From an empirical perspective, one of the first questions that needs answered concerns the historical record of vaccine's protection. There is no question a number of diseases have been eradicated. The question is, “Are vaccines responsible for eradicating those diseases?” For example, even if one could prove global warming from temperature data, that doesn’t establish human activity as the cause of the temperature change. Correlation of two factors does not establish a cause and effect relationship between them. The same issue exists with respect to vaccination.
Leonard A. Sagan is a pro-vaccine, pro-evolution, government medicine physician who also happens to be an epidemiologist. One of his books is called Health of Nations: The True Causes of Sickness and Well-Being. It’s a fascinating book that proves a number of startling propositions drawn from his research of large scale studies regarding factors influencing health. For example:
- “According to studies of the health of people belonging to an organization, ‘joiners’ show remarkably better health than ‘non-joiners.’”
- Or, “the existence of a loving and supportive wife was sufficient to reduce the risk of angina pectoris by 50%.”
- “The evidence suggests that improvements in the availability of medical care have played little role in reducing death rates from their historically high levels” and that “the benefits of improved sanitation have been oversold,” in “that improvements in health preceded rather than followed improvements in environmental sanitation.”
In his discussion on the role of immunization he discusses smallpox concluding that it is unproven that the smallpox vaccine was responsible for eradicating smallpox. He said, "There is therefore reason to speculate that a decline in smallpox deaths may have occurred in parallel with the introduction of vaccination – not necessarily because of it.”
Commenting more broadly, he says later, “There is still another reason for reserving judgment regarding the contribution of vaccination to the decline in mortality.” He goes on to show that decreases in these diseases did not reduce the death rate. And in many cases the diseases were under control before the introduction of the vaccine. For example, see his data below regarding Whooping cough and measles.
Vaccines have never been proven to protect against getting infected. Twenty-five years ago I asked a doctor (a strong vaccine proponent) to show me data showing that vaccines prevent infection. His reply was that such studies would be “immoral” and therefore did not exist. That statement is backed up by “peer reviewed” articles.
Chickenpox vaccine:
- “No data exists regarding post-exposure efficacy of the current varicella vaccine.” “Vaccinated persons have a less severe out break than unvaccinated” MMWR July 12, 1996/45(RR11); p. 12
Pertussis vaccine:
- "The findings of efficacy studies have not demonstrated a direct correlation between antibody response and protection against pertussis disease.” MMWR March 28, 1997/Vol.46/No. RR-7, pg. 4.
Smallpox vaccine:
- “Neutralizing antibodies are reported to reflect levels of protection, although this has not been validated in the field.” JAMA, June 9, 1999; Vol. 281, No. 22, p 2131
Before we can have a meaningful discussion about the risks vs benefits of vaccinations, we really need to understand what exactly the benefits actually are. But we are not even to first base on that front as we really don’t know very much about immunology, something even government medicine acknowledges:
- “One of the greatest mysteries yet to be unraveled in biology is the mechanism by which the fetus… is able to survive the immunologic defenses of the mother without being rejected. That a successful pregnancy so often is the outcome seems even more remarkable since it defies the basic tenants of the field of transplant immunology.” JAMA (Nov 27, 1987), Vol 258, No 20, p2983.

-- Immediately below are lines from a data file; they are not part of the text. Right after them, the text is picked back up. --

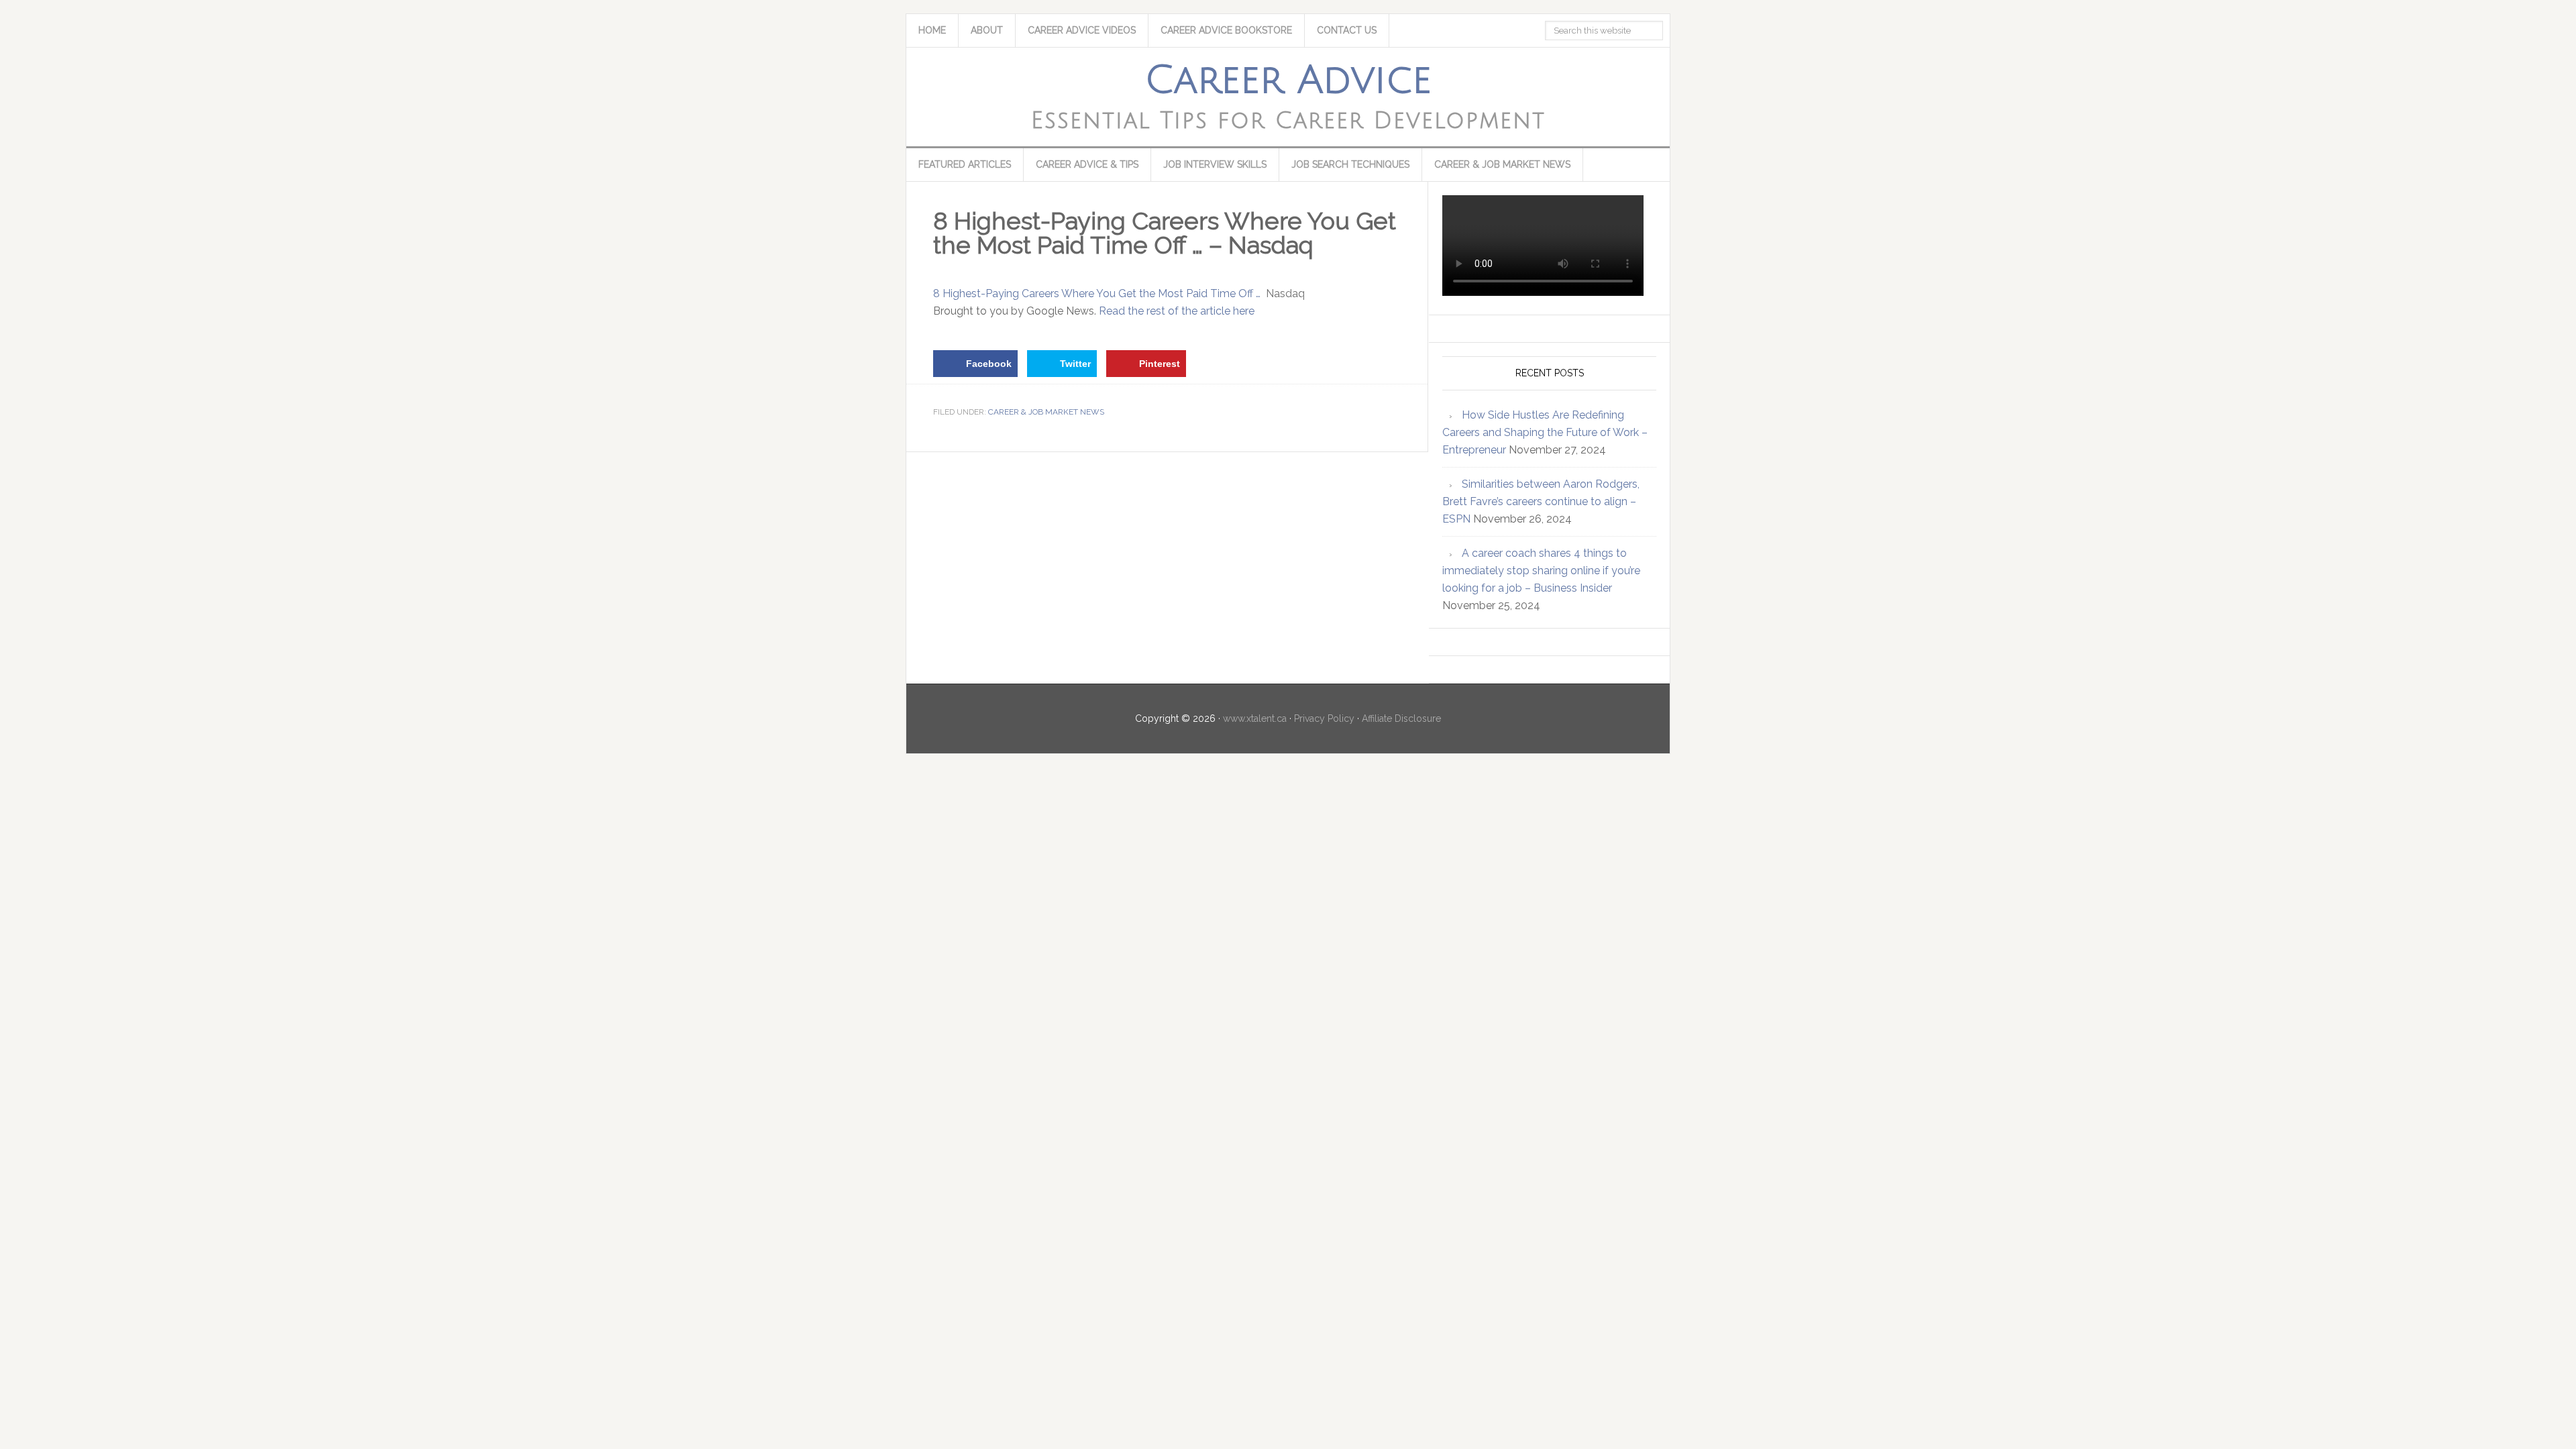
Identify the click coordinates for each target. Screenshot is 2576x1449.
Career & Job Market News (1046, 412)
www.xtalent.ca (1255, 718)
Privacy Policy (1324, 718)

Things don't seem to be much better today, at least according to Dr. Gary Fathman, MD:
- “. . . the immune system remains a black box,” says Garry Fathman, MD, a professor of immunology and rheumatology and associate director of the Institute for Immunology, Transplantation and Infection . . . “It’s staggeringly complex, comprising at least 15 different interacting cell types that spew dozens of different molecules into the blood to communicate with one another and to do battle. Within each of those cells sit tens of thousands of genes whose activity can be altered by age, exercise, infection, vaccination status, diet, stress, you name it. . . . That’s an awful lot of moving parts. And we don’t really know what the vast majority of them do, or should be doing . . . , [B. Goldman, “The Bodyguard: Tapping the Immune System’s Secrets,” Stanford Medicine, summer 2011, as quoted in An Honest Look at the Historical Evidence that Vaccines Eliminated Diseases]
After all, would you trust an engineer to design a refrigerator if he couldn't explain the principles of science by which we can take heat from food at 35°F and put it into a room at 70°F? If government medicine can’t even explain, immunologically, a basic pregnancy, why should we believe their unproven immunological claims about vaccines? Maybe they are true, but as the vaccine supporters are so fond of saying, show us the data that proves it.